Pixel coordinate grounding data
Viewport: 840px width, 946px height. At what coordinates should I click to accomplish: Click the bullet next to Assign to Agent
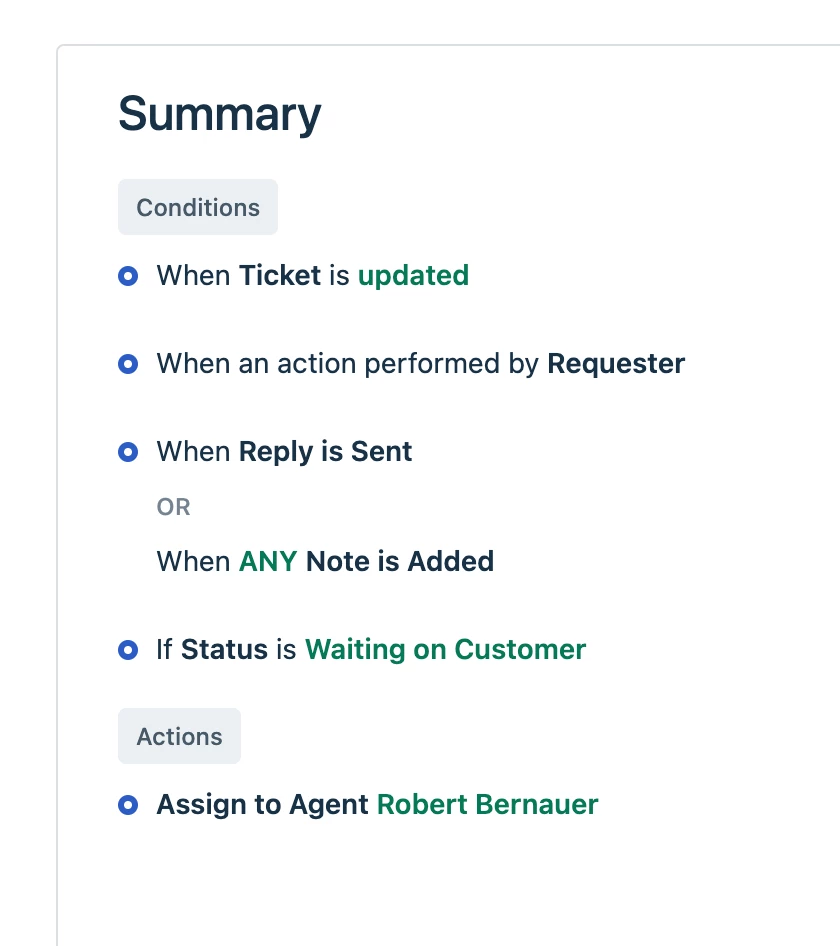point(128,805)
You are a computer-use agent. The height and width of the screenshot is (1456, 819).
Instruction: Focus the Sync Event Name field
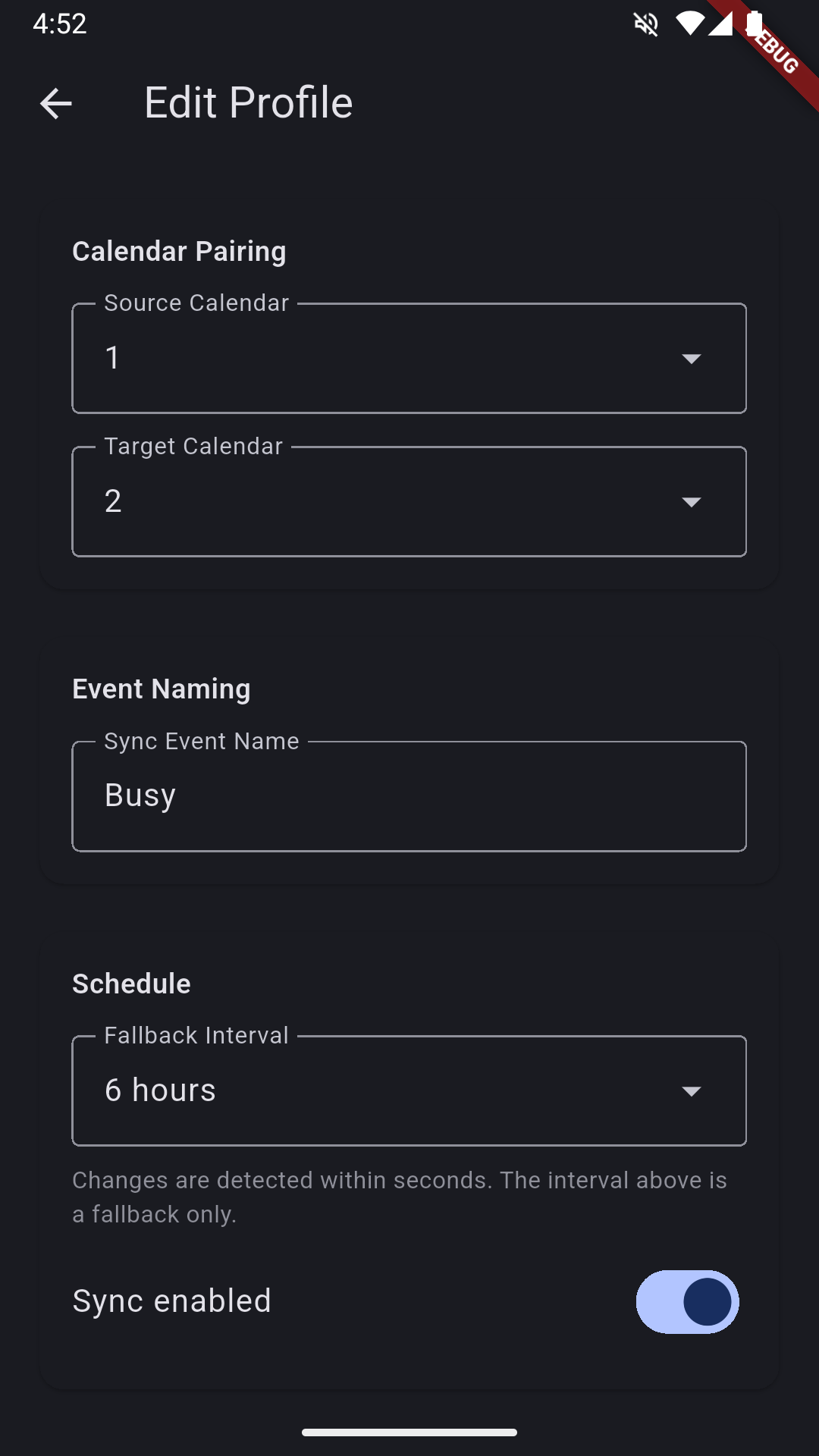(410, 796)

Your goal:
Without the pictures, copy out each entry exactly as it stands.

Solution:
Viewport: 840px width, 946px height. At what coordinates should I click to accomplish: Click the bullet next to Assign to Agent
point(128,805)
You are a computer-use agent. The height and width of the screenshot is (1456, 819).
Instruction: Focus the Sync Event Name field
(410, 796)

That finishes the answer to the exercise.